> _What you should do_:
Return, word for word, the passage of the forum thread below on using a 19V power supply in place of a 15V one, beginning with the words containing "# 19V power" and ending with "19V power supply?".

> _Extract provided_:
# 19V power supply vs a 15V



## davidw_SA (May 12, 2008)

Hi all,

I recently misplaced my notebook (Toshiba A105-S4004) power supply, which is a 15V / 5.0 A.
I have a universal power supply but it only has one setting 19V.
Does anyone know if I'll damage my battery by using the 19V power supply?

Regards
DW


----------



## TriggerFinger (Jan 30, 2008)

davidw_SA said:


> Hi all,
> 
> I recently misplaced my notebook (Toshiba A105-S4004) power supply, which is a 15V / 5.0 A.
> I have a universal power supply but it only has one setting 19V.
> ...


hi DW,

go with the 15V/5.0 Toshiba genuine adapter. using other power or AC adapters may work but there is no guarantee if they will have adverse effects on your unit.


----------



## davidw_SA (May 12, 2008)

Thanks Shan - I'm hoping to get an original adpater soon, but the question still stands how does plugging a 19V adapter effect a battery that is expecting 15V, do laptops have internal voltage regulators etc?

DW


----------



## TriggerFinger (Jan 30, 2008)

hi david,

yes i believe there is. but i really do not know if it can take on a 19V supply as i never really have gathered enough courage to try the idea out on my laptop :grin:. well at least not yet.


----------



## davidw_SA (May 12, 2008)

Oh well, I'm 2 days into using the 19V adapter and its working, although when I unplug it the battery life is about 1/2 what I normally ... I'll be picking up the original tomorrow and start using that again and see if the battery life returns to what it was... D :4-dontkno


----------



## luxuning (May 7, 2008)

> _Information supplied_:

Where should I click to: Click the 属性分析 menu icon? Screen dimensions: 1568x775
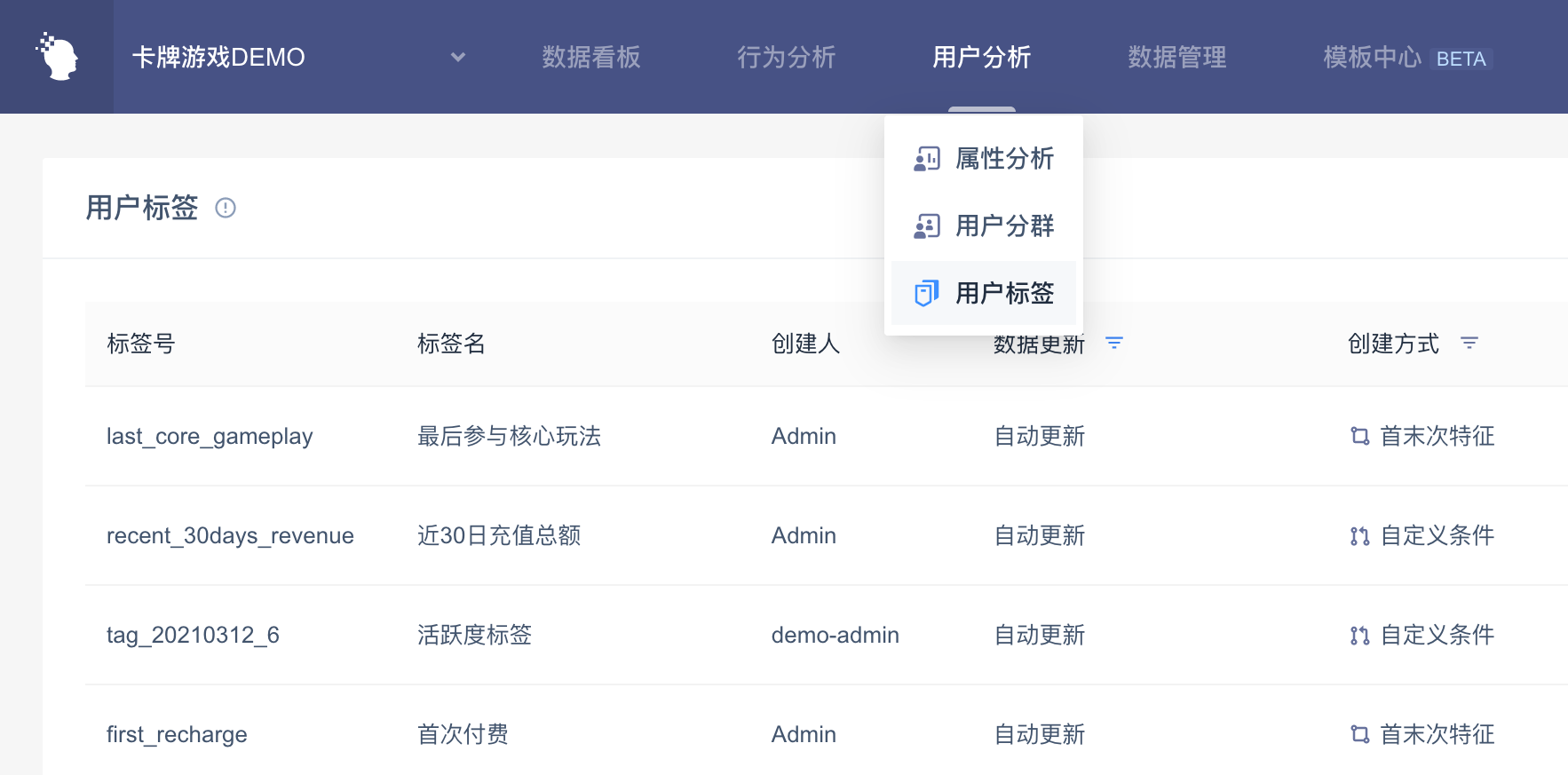(926, 159)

> _Response_:
# 19V power supply vs a 15V



## davidw_SA (May 12, 2008)

Hi all,

I recently misplaced my notebook (Toshiba A105-S4004) power supply, which is a 15V / 5.0 A.
I have a universal power supply but it only has one setting 19V.
Does anyone know if I'll damage my battery by using the 19V power supply?